BEGIN Source information

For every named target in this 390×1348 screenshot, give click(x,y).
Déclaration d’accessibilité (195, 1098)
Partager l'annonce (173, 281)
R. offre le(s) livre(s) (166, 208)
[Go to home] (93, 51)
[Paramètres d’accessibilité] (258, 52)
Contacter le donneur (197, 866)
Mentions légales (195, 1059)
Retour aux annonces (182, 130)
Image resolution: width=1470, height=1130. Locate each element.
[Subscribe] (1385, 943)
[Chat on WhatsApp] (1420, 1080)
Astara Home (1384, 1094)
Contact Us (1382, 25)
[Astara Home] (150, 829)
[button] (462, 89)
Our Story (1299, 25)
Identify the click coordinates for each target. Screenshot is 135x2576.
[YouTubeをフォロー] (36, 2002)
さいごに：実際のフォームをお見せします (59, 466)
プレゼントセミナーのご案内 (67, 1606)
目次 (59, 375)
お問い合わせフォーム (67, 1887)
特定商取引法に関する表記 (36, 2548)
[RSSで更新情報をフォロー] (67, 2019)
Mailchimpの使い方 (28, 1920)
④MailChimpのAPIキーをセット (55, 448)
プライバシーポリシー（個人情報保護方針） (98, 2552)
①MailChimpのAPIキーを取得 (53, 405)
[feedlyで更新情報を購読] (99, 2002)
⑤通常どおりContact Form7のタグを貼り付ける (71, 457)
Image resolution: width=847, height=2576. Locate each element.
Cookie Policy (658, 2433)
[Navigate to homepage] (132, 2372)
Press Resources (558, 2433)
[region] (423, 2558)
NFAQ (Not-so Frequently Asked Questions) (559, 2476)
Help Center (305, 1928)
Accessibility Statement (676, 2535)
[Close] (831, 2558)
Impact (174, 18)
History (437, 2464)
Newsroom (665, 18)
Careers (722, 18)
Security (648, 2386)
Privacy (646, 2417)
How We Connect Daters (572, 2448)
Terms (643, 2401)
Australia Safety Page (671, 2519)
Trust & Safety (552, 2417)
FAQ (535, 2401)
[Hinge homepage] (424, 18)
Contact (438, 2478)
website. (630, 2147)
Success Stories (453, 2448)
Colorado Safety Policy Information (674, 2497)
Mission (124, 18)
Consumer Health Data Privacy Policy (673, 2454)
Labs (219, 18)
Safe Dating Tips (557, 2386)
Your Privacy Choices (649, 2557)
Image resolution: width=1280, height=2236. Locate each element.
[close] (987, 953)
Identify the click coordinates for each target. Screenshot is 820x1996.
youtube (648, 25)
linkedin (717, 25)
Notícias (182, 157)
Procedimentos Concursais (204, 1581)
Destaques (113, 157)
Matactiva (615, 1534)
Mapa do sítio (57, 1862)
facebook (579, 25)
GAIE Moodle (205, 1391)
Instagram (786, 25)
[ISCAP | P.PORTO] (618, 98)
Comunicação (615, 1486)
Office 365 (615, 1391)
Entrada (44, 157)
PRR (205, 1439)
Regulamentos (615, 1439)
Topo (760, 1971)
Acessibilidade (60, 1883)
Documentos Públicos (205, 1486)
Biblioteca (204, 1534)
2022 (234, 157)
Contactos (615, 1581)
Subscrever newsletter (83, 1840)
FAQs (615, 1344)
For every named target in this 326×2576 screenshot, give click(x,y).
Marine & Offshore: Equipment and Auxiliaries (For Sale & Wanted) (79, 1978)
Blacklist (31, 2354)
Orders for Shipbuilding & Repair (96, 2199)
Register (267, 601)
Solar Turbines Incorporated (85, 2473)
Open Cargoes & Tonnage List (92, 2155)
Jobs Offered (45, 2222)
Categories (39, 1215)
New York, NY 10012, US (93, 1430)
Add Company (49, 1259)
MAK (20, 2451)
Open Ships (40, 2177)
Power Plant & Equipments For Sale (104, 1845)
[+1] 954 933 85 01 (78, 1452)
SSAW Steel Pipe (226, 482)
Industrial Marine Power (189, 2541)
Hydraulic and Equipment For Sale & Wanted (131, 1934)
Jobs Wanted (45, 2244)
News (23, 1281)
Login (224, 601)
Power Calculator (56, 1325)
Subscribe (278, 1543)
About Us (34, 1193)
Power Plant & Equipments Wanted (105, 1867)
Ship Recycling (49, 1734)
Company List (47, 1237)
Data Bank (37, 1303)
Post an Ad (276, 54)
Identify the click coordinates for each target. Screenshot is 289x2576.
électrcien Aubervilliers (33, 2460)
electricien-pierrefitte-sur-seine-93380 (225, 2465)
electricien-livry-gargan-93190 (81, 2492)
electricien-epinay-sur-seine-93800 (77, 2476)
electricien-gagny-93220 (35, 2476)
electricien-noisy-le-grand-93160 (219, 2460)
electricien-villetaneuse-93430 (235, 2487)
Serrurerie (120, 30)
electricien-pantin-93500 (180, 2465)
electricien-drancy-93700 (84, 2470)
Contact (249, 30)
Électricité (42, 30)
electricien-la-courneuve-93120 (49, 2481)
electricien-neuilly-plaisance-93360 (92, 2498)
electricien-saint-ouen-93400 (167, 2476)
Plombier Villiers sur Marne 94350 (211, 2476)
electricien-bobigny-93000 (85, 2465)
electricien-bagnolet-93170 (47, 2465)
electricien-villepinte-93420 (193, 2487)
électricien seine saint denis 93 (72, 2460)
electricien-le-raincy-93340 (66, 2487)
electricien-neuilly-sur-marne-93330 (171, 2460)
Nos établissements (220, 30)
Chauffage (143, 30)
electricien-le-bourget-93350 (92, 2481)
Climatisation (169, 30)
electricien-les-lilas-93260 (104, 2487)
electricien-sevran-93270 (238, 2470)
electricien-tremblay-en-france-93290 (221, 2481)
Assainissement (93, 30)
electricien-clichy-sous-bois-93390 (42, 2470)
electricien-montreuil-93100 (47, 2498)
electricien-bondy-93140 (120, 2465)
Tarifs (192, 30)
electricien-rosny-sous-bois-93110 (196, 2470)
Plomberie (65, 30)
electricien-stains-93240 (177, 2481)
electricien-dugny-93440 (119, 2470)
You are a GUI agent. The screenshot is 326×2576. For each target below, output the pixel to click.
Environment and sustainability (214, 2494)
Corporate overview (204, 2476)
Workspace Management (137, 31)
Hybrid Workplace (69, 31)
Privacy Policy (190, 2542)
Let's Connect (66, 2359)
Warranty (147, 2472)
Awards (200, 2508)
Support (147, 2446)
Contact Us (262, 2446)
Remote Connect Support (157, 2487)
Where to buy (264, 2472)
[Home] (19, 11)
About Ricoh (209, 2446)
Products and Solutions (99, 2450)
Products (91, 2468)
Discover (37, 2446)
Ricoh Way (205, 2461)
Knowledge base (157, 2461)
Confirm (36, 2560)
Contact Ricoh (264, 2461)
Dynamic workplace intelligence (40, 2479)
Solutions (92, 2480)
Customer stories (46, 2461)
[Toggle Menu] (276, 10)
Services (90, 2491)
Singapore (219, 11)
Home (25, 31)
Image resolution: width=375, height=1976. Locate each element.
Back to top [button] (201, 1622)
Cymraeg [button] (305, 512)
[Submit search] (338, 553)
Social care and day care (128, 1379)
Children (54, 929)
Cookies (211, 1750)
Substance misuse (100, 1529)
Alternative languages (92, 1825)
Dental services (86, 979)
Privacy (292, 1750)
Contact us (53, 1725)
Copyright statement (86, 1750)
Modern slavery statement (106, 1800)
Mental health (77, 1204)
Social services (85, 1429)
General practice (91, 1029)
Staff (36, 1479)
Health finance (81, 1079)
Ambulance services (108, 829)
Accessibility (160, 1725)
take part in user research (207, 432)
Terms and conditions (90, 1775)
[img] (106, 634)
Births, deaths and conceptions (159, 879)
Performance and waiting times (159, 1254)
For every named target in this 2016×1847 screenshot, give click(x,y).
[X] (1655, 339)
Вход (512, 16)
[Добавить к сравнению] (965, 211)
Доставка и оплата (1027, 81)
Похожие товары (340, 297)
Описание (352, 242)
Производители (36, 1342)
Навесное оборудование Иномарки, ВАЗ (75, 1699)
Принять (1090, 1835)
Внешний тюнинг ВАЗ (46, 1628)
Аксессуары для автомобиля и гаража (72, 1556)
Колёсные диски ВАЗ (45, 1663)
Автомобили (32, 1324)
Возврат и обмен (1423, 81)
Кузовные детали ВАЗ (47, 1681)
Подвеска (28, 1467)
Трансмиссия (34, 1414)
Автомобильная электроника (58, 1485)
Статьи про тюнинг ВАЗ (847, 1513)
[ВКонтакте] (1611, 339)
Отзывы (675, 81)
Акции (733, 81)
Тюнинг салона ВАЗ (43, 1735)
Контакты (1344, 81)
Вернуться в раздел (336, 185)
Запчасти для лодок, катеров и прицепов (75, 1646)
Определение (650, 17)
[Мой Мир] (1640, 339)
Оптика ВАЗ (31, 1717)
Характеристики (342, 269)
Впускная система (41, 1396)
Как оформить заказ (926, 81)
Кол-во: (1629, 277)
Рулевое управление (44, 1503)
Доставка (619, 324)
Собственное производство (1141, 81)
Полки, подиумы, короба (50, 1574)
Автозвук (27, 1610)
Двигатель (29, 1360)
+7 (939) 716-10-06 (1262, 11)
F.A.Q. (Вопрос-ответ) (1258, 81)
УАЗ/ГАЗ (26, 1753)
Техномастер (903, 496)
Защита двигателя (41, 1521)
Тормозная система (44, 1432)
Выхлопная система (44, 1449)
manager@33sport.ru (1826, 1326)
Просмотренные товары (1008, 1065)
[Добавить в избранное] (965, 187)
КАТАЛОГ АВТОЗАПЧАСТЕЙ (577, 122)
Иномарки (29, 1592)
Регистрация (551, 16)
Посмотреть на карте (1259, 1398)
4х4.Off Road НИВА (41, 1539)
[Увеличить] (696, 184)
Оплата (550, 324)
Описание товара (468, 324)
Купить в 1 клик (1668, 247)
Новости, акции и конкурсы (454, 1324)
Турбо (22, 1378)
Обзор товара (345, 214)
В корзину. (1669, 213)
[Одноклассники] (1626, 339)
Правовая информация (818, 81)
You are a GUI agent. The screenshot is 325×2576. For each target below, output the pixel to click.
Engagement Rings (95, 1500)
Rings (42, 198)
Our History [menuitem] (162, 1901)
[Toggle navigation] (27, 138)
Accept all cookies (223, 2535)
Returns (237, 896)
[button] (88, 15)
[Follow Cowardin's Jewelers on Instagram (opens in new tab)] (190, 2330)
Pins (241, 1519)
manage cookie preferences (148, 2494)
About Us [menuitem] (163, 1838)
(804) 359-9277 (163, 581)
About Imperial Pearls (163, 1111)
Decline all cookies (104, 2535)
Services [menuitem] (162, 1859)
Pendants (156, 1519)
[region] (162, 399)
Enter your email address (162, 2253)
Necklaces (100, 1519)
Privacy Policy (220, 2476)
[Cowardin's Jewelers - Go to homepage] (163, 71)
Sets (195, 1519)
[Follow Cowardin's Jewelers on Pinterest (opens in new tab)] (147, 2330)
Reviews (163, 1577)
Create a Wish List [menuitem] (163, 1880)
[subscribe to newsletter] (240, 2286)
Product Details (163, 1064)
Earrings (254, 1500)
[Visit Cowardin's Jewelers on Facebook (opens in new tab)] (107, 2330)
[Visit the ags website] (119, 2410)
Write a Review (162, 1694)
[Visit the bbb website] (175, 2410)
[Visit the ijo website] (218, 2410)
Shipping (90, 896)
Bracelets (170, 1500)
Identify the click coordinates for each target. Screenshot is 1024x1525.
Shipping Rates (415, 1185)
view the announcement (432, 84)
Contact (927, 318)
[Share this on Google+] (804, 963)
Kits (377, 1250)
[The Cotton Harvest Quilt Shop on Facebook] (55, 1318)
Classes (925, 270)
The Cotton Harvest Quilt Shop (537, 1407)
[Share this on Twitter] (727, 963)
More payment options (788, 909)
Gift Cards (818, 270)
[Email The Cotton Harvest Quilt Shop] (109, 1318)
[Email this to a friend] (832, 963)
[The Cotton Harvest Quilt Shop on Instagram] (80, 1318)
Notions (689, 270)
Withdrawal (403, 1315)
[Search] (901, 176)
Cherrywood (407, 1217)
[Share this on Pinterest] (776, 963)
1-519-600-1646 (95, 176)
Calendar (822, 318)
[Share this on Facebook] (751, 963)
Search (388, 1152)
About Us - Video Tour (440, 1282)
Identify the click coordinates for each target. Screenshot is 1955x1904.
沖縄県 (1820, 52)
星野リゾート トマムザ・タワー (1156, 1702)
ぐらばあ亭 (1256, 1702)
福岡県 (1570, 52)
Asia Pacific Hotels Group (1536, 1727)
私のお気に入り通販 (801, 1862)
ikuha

END Source information

- _What you have to do_
The answer must consist of each line in the entries above that includes "button".

- _Reply to the task_
[button] (462, 89)
Back to top [button] (201, 1622)
Cymraeg [button] (305, 512)
[button] (88, 15)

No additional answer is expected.